Sunday, October 20, 2013

Tick or treat?


I used to love ladybugs.

They seemed like bright red dots of happiness punctuating the garden, protecting it from the evil aphid marauders.

That was before the scarlet ladies visited in droves one Christmas. No matter how sweet a thing seems on its own, thousands of the tiny, uninvited, arthropods swarming around our heads as we tried to unwrap Santa's loot could have been the opening scene of a horror flick.

I can't help but think of it wistfully now as if the invasion were a charming cinematic feat of the lowest budget -- visible nylon strings an all -- and I didn't appreciate it while I had the chance.

Had I known the stream of horror shows that would follow – the flea infestation of 2011, the annual summer earwig convention in the master bathroom that is becoming as common as … well … the ants that parade around our kitchen counters come May through August – I would have cherished each moment of our “Ladybug Christmas.”

Perhaps I should just pretend each new seasonal plague is just a gaggle of ladybugs in disguise.

Maybe it's fitting that Halloween is just around the corner. It makes it easier to pretend these prehistoric-looking tortilla chips, which have been crawling through cracks in the sills and sticking to my curtains, are just ladybugs in costume.

But it's hard to suspend disbelief the moment the stink bugs startle at my gall – trying to sweep them back into the great outdoors from the warmth inside – and ooze their stench of putrid cilantro.

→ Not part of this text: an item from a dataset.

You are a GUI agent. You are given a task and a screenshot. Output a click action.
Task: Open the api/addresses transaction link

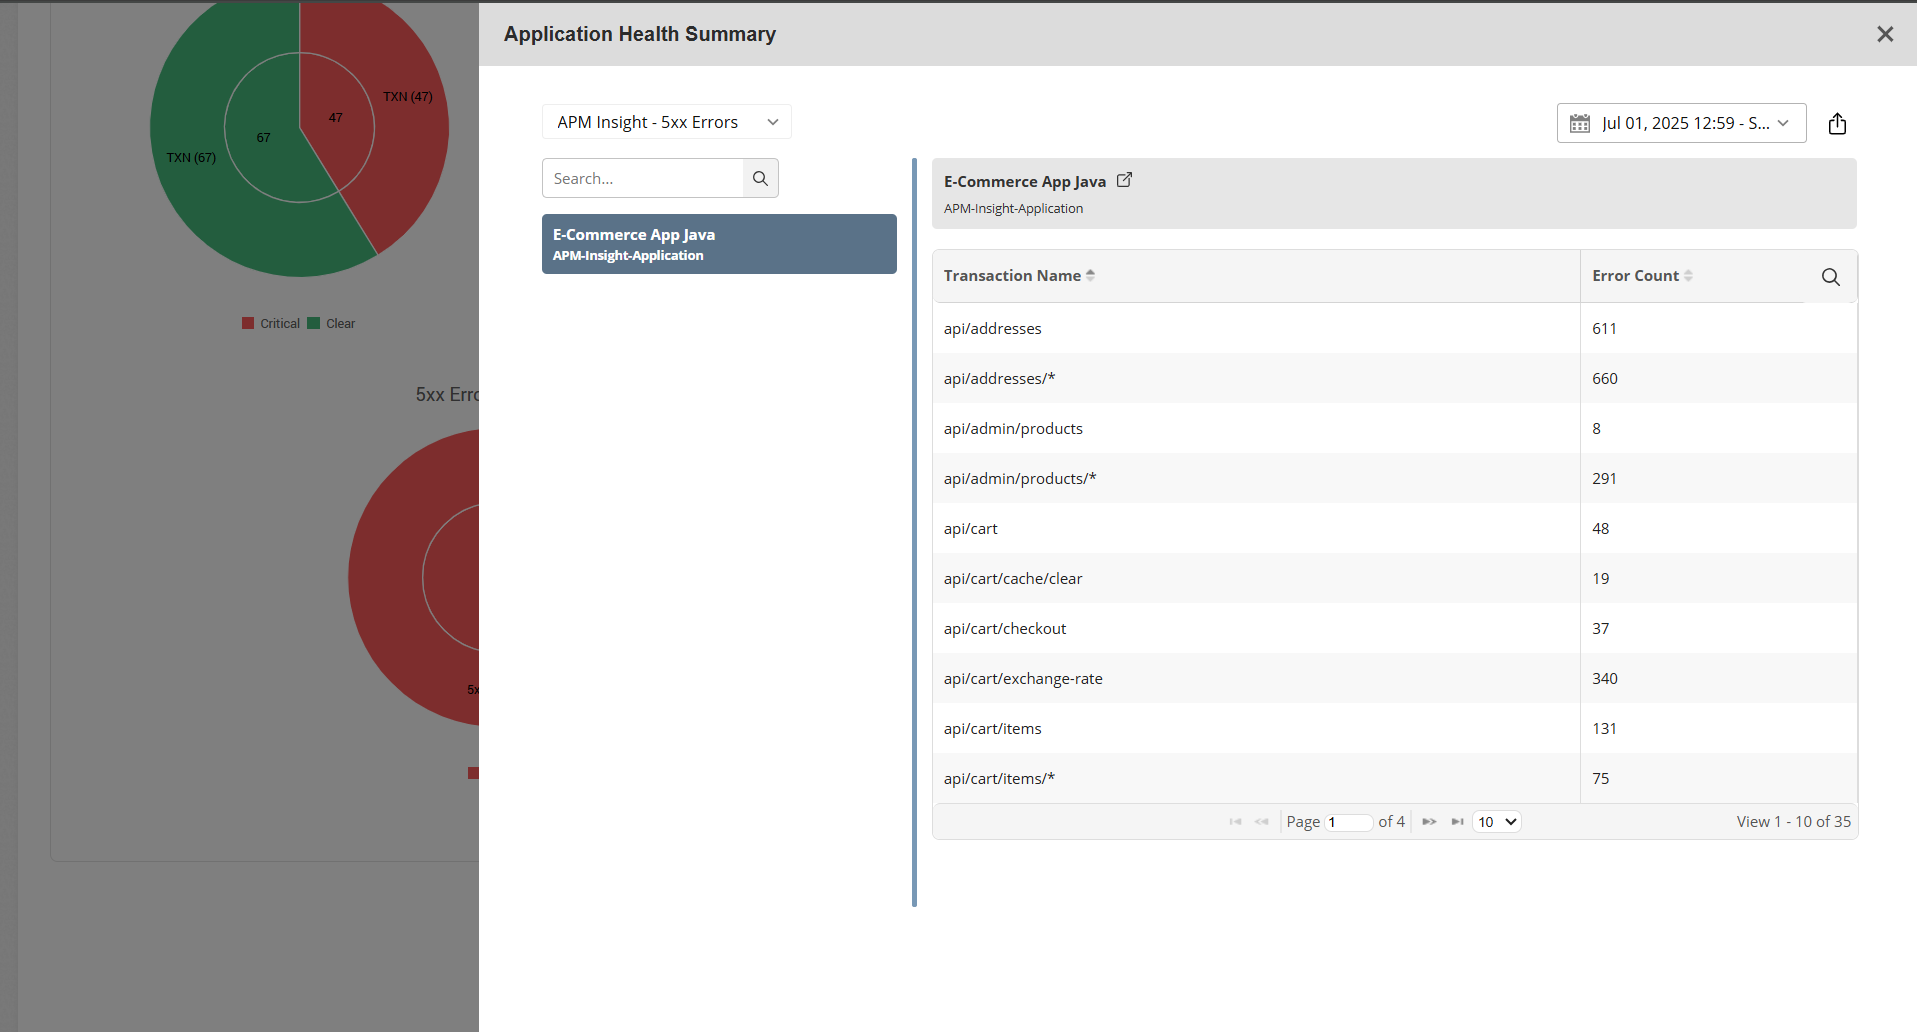click(992, 328)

“Cilantro?” my husband scoffs.

“That's what they smell like, cilantro.”

See, I have that gene … the one that makes cilantro smell like soap and taste like mashed bugs. Not that I know what bugs taste like. But that's beside the point.

These agricultural pests are relatively harmless to people, but they are tenacious. They stick to textiles as if they were affixed with glue. They are slow moving when they aren't flying, yet they seem to appear out of nowhere.

Evidenced by the blood-curdling screams of my children when they are brushing their teeth and one of these shield-like bugs sneaks up behind them.

“What is that thing?”

It doesn't matter. If it's small, has a segmented body and spindly, jointed legs, I will be expected to drop everything, run to the scene of the disaster and take care of the relocation and remediation.

I've decided it helps to know what I'm dealing with.

Is this a biting thing? A disease-carrying thing? A harmless thing? Is it the kind of thing that will make me want to find new homes for the pets? Is this something I can crush with a shoe? Spray with hairspray? Trap under a glass and put into the basil patch?

What happens if I just throw it – damp bath towel it's clinging to and all – into the washing machine?

Will it come back to haunt me?

Probably walk right up the porch steps one night at ring the bell.

After all, how many trick-or-treaters have shown up at our door wearing red wings, black spots and antennae?

I figure it's only a matter of time before kids start dressing up as stink bugs.

Trick or treat, smell my feet, give me something good to eat.